• **AIM OF THE EXERCISE**:
Repeat exactly the line with "Screen dimensions: 630x1040" and each line after it to the end of the data below; pictures stay out.

- Opening Delimiter -

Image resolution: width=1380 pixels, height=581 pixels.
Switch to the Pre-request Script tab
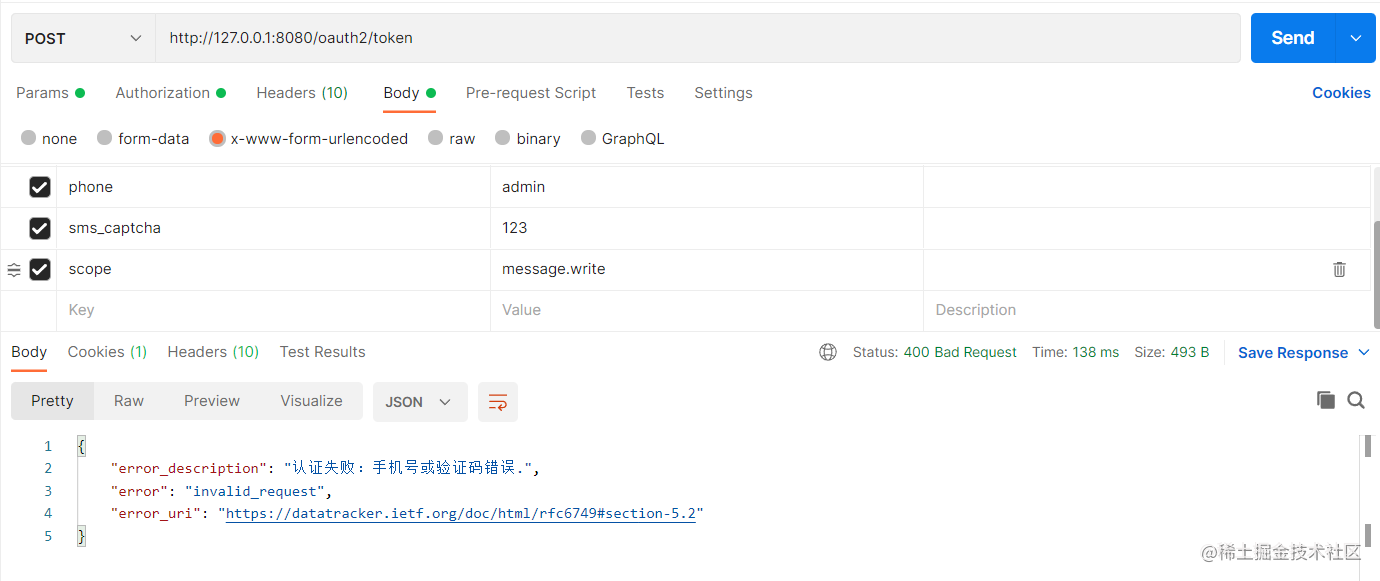pyautogui.click(x=531, y=92)
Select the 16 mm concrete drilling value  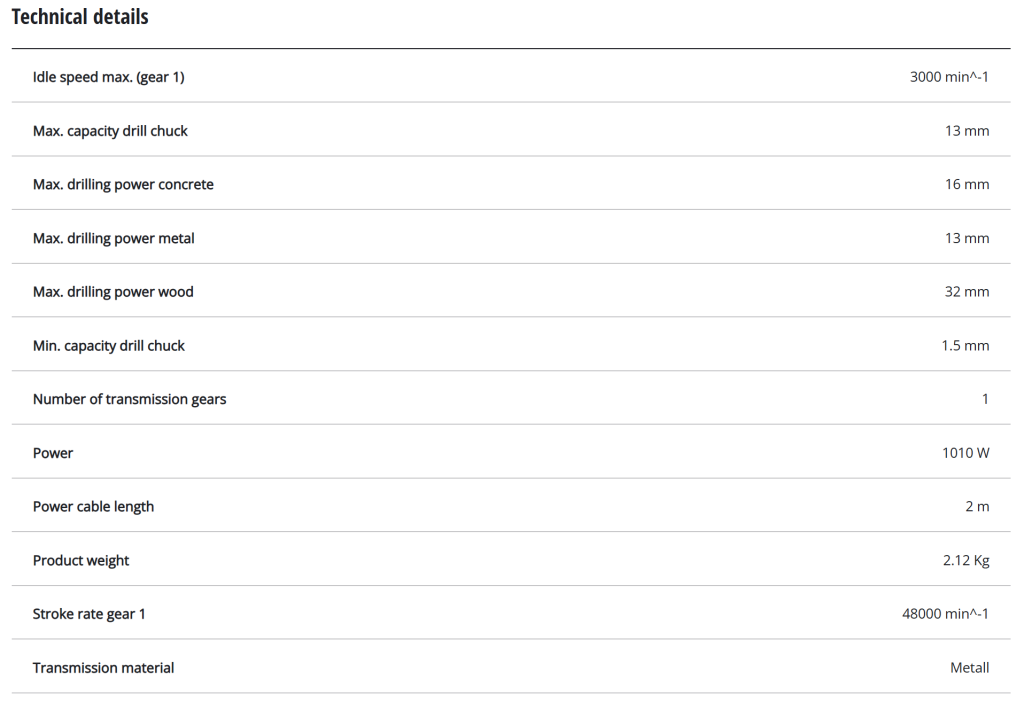click(x=967, y=184)
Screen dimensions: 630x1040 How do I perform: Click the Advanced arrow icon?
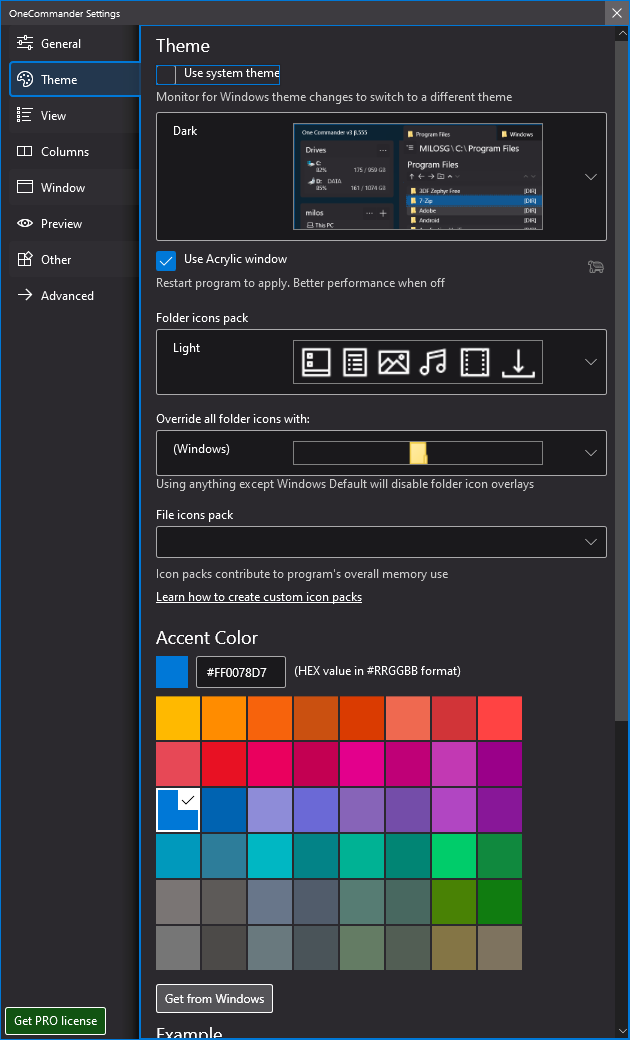(x=25, y=295)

- Closing Delimiter -

• **ANSWER TO THE EXERCISE**:
Screen dimensions: 630x1040 How do I perform: Click the Advanced arrow icon?
(x=25, y=295)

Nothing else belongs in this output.